Minister for Cinema and Culture, Government of Kerala
- In office 06 July 2022 - 04 January 2023
- Preceded by: Saji Cherian
- Succeeded by: Saji Cherian

Member of the Kerala Legislative Assembly
- In office 24 May 2021 – 23 May 2026
- Preceded by: K. Suresh Kurup
- Constituency: Ettumanoor
- In office 2006–2011
- Preceded by: Mercy Ravi
- Succeeded by: Thiruvanchoor Radhakrishnan
- Constituency: Kottayam

Personal details
- Born: 9 August 1954 (age 72) Mattakkara, Kottayam
- Party: Communist Party of India (Marxist)

= V. N. Vasavan =

Indian politician

V.N. Vasavan (born in 1954) is an Indian politician and was a former Minister in the second pinarayi ministry in Kerala. He was elected from Ettumanoor assembly constituency of the Communist Party of India (Marxist) in Kottayam district. Vasavan was the member of the Kerala Legislature for the constituency of Ettumanoor.

==Political career==
Vasavan entered politics through student federation. Then he was district joint secretary of KSYF and DYFI. He became a member of the Communist Party of India (Marxist) in 1974, elected as a District Committee Member in 1991, as District Secretariat Member in 1997 and as Kottayam District Secretary in the district conference held at Ettumanoor on 18 January 2015. Vasavan is one of the State Committee members of CPIM Kerala.
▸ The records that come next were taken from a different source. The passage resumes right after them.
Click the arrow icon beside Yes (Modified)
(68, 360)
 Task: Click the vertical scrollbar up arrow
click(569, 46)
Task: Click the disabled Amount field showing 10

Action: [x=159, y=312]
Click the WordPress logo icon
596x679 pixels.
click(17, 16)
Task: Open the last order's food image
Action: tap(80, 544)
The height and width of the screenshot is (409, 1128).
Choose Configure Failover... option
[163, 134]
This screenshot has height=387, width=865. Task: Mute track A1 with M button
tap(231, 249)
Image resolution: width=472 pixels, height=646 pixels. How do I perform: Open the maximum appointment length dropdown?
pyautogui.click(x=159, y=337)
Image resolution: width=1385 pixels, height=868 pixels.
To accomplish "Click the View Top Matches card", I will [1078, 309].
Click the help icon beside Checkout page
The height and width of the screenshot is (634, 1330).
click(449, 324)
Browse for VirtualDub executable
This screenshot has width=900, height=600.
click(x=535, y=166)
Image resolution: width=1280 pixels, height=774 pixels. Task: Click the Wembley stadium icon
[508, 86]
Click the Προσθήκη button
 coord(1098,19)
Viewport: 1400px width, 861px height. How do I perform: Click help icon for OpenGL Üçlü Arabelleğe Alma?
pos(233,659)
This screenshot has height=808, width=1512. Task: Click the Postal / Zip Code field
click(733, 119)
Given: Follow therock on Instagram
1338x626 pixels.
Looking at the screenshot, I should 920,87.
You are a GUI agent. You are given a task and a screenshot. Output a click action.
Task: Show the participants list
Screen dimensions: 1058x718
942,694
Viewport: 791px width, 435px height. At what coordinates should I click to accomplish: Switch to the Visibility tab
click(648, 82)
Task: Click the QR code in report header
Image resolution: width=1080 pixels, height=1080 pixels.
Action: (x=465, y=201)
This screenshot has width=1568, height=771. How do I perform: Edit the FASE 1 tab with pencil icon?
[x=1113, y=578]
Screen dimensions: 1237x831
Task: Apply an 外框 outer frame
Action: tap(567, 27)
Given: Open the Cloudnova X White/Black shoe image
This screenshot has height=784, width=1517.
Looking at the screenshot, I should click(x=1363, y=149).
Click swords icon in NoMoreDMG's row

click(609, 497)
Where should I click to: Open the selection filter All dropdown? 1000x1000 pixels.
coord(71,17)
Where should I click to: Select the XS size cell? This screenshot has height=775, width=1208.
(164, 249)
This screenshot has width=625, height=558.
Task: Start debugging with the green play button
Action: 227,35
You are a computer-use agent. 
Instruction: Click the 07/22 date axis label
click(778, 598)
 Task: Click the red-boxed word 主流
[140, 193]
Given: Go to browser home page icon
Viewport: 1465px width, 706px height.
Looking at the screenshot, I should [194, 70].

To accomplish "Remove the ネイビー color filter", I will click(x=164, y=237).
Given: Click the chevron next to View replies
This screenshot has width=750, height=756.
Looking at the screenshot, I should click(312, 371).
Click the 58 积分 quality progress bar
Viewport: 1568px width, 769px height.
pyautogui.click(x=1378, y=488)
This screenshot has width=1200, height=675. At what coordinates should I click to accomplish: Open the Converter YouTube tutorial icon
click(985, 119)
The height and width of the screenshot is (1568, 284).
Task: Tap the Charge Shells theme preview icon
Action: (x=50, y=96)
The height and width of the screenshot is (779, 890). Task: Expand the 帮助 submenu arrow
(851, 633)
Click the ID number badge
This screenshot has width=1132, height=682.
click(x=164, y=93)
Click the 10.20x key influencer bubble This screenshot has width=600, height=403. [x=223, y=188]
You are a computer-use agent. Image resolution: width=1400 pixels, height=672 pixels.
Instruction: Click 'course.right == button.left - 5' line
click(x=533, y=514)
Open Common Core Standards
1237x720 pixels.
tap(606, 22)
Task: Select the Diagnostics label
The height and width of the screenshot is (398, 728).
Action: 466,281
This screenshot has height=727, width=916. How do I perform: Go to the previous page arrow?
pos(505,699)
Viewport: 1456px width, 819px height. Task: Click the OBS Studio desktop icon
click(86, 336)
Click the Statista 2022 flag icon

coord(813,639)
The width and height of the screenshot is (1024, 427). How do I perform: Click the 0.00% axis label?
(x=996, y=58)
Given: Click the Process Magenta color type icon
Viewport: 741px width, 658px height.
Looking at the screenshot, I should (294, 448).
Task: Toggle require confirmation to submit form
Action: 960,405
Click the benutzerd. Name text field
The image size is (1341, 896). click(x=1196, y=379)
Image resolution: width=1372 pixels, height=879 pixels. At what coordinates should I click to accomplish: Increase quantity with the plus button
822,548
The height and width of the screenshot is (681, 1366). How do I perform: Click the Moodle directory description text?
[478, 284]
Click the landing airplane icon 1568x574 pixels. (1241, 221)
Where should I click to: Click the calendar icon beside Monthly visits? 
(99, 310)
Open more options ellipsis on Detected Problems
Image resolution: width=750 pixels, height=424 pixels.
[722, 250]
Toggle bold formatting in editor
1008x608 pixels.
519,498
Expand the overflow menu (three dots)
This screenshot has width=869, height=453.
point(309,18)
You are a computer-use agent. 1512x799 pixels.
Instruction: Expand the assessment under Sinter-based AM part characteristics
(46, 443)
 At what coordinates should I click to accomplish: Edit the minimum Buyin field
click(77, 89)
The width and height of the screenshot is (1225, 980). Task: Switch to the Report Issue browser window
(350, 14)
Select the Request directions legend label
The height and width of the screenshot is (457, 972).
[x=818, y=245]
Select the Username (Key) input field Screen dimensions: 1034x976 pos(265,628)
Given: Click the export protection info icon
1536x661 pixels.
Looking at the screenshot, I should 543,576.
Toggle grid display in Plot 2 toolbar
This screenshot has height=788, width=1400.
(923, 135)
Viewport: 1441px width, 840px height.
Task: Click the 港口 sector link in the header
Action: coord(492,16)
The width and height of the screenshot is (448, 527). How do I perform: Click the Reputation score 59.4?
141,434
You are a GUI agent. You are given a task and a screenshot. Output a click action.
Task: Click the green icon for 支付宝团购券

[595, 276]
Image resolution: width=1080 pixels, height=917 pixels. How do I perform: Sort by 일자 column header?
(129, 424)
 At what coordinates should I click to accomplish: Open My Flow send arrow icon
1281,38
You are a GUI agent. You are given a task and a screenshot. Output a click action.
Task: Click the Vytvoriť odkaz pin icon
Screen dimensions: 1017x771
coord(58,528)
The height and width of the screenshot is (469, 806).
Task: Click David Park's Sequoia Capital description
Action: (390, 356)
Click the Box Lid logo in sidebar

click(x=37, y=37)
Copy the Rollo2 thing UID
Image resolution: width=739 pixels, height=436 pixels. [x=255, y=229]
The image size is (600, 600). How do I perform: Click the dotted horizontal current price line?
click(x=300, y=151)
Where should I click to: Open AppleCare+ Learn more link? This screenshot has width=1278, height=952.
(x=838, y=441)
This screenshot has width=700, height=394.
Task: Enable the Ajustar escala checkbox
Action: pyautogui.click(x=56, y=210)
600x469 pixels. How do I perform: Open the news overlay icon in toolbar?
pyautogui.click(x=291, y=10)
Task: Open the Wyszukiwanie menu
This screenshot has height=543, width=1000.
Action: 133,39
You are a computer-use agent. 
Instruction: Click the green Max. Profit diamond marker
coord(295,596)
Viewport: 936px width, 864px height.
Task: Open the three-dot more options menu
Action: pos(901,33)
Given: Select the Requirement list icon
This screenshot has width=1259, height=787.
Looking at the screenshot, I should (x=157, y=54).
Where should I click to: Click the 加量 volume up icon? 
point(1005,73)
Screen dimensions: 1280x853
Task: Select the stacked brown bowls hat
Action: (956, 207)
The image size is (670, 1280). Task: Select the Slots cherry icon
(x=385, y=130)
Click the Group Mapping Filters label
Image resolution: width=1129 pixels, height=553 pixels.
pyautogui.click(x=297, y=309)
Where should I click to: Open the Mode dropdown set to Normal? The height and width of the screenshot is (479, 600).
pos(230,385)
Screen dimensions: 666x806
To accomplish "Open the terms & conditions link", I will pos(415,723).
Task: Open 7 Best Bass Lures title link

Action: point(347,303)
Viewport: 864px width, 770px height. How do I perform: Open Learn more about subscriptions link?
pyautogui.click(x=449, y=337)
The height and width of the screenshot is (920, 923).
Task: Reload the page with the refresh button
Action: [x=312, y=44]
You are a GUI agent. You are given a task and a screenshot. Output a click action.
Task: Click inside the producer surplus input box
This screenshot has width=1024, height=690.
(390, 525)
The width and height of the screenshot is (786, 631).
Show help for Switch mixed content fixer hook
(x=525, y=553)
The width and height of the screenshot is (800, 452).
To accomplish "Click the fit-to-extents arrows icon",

He was a member of Pampady Grampanchayath, President Pampady Housing Cooperative Society, President of Kottayam District Cooperative Bank, Director of State Cooperative Bank, General Secretary Kerala Private Hospital Employees Federation, Syndicate Member Sree Shankaracharya University of Sanskrit, Kalady and District President of CITU, Kottayam.

Vasavan contested the Kerala Legislature elections from Puthuppally in 1987 and 1991 and from Kottayam in 2006 and 2011. He was MLA for Kottayam between 2006 and 2011. Now Vasavan is the District Secretary of CPI(M), Kottayam District, State Committee Member of CPI(M), Director Board Member of RUBCO, General Council and Working Committee member of CITU, President of the Navalokam Cultural Center, General Secretary Pampady Range Toddy Workers Union and President Captain Lakshmy Charitable Society. Vasavan is the Advisory Board Chairman of ABHAYAM CHARITABLE SOCIETY Kottayam.